Foundations of Data Analytics

October 10, 2020

Contents:

Data Basics

Data Basics

Data is formed of records.
- These may also be called tuples, rows, samples etc.
Each record has a number of attributes.
Each attribute has a type.

Data Types

Categoric or Nominal attributes take on one of a set of possible values.
- E.g. Country, Marital Status.
- They may not be able to be compared other than equal or not.
Binary attributes take on one of two possible values.
Ordered attributes take values from an ordered set.
Numeric attributes measure quantities.
- Can be integer, or real values.

Each attribute can be viewed as describing a random variable. Distributions from data are typically discrete.

Skewness

Distributions

See from slide 16 in data basics.

Q-Q Plots

Compare the quantile distribution to another.

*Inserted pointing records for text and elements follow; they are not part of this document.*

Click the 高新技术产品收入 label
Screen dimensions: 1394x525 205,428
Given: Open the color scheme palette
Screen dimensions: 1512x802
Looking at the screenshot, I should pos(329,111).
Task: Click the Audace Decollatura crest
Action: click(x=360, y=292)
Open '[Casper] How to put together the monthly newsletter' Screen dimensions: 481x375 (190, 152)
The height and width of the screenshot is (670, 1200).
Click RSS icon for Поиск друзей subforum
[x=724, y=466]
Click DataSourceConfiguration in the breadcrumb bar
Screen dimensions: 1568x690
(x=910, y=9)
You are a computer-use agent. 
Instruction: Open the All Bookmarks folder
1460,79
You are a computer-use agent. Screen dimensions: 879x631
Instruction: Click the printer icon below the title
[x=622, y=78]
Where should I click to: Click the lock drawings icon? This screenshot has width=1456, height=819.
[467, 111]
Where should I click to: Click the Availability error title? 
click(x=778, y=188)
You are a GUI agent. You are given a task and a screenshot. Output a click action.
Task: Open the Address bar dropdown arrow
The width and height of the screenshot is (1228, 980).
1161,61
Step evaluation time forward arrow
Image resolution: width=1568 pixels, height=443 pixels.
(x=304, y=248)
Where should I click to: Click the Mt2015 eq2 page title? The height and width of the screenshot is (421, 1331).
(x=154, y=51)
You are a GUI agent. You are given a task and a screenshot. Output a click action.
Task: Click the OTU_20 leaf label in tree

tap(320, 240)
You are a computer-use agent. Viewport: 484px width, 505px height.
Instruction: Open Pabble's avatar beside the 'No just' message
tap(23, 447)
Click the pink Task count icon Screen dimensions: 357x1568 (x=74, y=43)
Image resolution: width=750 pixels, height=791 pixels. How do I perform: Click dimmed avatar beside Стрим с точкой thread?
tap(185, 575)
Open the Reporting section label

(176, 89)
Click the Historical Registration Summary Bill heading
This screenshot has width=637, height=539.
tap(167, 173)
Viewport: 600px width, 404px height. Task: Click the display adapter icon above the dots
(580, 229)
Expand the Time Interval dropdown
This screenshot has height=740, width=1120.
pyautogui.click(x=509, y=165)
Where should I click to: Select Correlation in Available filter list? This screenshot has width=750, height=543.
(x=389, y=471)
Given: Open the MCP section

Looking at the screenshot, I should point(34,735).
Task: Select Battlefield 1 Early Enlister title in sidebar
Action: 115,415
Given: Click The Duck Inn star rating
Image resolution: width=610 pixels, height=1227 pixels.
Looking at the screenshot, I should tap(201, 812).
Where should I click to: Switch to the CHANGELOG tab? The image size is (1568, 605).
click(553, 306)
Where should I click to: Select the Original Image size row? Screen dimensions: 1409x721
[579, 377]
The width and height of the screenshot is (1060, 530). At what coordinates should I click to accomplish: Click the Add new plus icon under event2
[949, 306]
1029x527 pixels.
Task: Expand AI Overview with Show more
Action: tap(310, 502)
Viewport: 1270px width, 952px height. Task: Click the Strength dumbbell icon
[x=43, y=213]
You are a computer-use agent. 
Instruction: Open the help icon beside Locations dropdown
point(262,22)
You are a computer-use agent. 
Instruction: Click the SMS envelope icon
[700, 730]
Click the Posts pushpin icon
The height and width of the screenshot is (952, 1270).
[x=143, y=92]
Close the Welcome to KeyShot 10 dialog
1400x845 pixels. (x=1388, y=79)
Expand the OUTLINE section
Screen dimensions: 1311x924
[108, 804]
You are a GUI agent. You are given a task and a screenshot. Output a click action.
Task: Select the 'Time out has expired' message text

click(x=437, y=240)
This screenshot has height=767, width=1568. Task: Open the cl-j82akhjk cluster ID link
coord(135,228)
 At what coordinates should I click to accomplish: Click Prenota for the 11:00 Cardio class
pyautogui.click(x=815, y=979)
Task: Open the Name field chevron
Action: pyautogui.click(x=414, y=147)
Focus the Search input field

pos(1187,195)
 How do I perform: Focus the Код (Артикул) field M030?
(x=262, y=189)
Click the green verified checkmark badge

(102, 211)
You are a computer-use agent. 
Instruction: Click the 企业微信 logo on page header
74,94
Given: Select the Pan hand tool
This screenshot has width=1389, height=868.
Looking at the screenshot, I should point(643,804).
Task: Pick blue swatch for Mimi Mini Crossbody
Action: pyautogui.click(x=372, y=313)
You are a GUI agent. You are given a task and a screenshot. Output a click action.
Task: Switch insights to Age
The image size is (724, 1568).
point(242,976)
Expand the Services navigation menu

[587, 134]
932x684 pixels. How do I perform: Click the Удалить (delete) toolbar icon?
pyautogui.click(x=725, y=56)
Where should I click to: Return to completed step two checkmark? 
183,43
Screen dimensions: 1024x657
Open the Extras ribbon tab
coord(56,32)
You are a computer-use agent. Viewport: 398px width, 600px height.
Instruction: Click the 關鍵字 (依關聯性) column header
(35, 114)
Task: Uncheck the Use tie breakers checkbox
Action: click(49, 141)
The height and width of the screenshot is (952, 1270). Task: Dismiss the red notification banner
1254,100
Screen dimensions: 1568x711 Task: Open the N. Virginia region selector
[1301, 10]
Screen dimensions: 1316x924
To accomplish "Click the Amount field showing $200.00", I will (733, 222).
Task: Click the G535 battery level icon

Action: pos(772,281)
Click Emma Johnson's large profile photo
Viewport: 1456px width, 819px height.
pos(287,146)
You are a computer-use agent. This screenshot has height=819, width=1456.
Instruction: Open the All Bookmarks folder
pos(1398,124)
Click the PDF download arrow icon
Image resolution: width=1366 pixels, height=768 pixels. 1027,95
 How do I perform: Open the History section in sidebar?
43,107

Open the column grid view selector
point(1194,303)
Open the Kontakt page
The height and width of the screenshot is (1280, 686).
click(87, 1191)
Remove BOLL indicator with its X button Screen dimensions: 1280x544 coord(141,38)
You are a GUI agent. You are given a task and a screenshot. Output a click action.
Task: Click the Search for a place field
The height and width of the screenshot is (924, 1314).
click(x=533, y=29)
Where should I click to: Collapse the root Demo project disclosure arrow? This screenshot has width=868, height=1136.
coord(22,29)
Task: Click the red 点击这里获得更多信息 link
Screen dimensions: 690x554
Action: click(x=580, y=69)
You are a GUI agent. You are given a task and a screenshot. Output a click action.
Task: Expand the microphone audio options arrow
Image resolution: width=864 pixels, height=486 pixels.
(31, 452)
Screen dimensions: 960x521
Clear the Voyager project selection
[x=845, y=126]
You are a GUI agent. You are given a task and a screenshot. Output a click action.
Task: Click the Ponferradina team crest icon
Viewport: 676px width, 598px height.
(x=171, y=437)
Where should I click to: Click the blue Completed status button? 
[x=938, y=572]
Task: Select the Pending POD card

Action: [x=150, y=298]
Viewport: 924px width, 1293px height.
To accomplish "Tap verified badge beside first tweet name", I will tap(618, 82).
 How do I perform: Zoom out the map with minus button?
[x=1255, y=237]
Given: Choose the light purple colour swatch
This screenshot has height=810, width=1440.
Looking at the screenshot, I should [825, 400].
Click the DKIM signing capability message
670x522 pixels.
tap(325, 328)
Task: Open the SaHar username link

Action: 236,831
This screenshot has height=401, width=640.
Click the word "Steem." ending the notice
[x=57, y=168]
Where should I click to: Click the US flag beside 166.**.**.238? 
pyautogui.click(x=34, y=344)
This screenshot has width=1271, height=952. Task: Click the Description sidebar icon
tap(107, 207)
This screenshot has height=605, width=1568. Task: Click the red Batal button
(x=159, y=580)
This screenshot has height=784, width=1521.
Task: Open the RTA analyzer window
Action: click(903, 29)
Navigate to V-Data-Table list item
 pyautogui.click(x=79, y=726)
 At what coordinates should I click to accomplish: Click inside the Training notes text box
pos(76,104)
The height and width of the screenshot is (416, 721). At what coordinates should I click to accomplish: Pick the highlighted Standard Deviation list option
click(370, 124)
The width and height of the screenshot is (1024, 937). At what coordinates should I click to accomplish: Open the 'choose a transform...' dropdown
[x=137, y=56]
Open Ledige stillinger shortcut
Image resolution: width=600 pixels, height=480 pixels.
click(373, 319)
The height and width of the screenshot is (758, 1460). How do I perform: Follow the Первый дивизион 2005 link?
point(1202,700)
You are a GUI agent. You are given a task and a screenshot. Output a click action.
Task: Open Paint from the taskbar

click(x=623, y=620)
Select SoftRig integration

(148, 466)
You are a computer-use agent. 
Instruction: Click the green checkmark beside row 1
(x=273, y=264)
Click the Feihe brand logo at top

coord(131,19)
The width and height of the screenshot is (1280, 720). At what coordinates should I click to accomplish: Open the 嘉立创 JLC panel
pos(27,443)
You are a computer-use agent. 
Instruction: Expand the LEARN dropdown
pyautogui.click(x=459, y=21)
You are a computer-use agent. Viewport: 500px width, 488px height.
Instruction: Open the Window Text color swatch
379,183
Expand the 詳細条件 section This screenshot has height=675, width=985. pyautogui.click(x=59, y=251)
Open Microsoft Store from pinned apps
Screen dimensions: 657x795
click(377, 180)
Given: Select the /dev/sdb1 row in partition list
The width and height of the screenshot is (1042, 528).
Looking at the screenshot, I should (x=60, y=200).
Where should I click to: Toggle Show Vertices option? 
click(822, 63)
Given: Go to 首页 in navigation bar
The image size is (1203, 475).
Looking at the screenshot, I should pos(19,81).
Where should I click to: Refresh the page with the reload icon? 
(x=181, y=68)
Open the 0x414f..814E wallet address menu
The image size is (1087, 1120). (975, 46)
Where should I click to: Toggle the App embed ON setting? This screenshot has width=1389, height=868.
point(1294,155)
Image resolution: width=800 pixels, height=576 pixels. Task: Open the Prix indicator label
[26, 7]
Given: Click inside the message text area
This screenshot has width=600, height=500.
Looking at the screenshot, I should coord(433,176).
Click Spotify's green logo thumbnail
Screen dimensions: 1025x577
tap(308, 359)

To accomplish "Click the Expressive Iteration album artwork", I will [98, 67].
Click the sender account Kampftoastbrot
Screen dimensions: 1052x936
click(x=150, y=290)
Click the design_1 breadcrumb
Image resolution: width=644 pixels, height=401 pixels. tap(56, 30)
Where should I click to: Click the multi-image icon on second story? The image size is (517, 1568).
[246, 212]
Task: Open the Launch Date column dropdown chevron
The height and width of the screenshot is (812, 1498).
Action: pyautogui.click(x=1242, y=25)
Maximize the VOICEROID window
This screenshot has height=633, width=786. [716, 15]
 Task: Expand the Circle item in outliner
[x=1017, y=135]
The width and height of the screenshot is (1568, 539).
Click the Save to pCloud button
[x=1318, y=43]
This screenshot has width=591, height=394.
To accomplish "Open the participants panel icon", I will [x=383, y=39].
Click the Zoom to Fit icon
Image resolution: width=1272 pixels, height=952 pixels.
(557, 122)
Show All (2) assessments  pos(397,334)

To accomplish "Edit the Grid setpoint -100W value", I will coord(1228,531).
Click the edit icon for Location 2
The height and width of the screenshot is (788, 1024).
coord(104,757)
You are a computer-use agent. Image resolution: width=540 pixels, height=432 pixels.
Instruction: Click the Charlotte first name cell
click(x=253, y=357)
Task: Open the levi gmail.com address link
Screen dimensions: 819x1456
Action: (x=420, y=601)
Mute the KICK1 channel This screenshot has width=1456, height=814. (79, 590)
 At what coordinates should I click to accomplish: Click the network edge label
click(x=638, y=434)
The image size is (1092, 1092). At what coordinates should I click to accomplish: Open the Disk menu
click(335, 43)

Allows comparison of attributes of different cardinality.
If close to line $y=x$, this is evidence for same distribution.

Covariance

Calculated as:

$Cov(X, Y) = E[(X - E[X]) (Y - E[Y])] \equiv E[XY] - E[X]E[Y]$

If X and Y are independent, then covariance is 0. But, if covariance is 0, then X and Y can still be related.

PMCC

See from slide 26 in data basics.

Correlation for Ordered Data

Can look at how the ranks of variables are correlated.

For correlation for categoric data, see from slide 31 in data basics.

Distance Functions

Hamming Distance - Number of differences (e.g. number of differing binary digits).
Euclidean Distance.
Manhattan Distance - Absolute value distance.
Minkowski Distances.

For Cosine Similarity, see slide 39.

Edit Distance

Counts the number of insertions, deletions, and changes of characters to turn one string into another.

Can be implemented using dynamic programming.

Data Preprocessing

Data Cleaning - Remove noise, correct inconsistencies.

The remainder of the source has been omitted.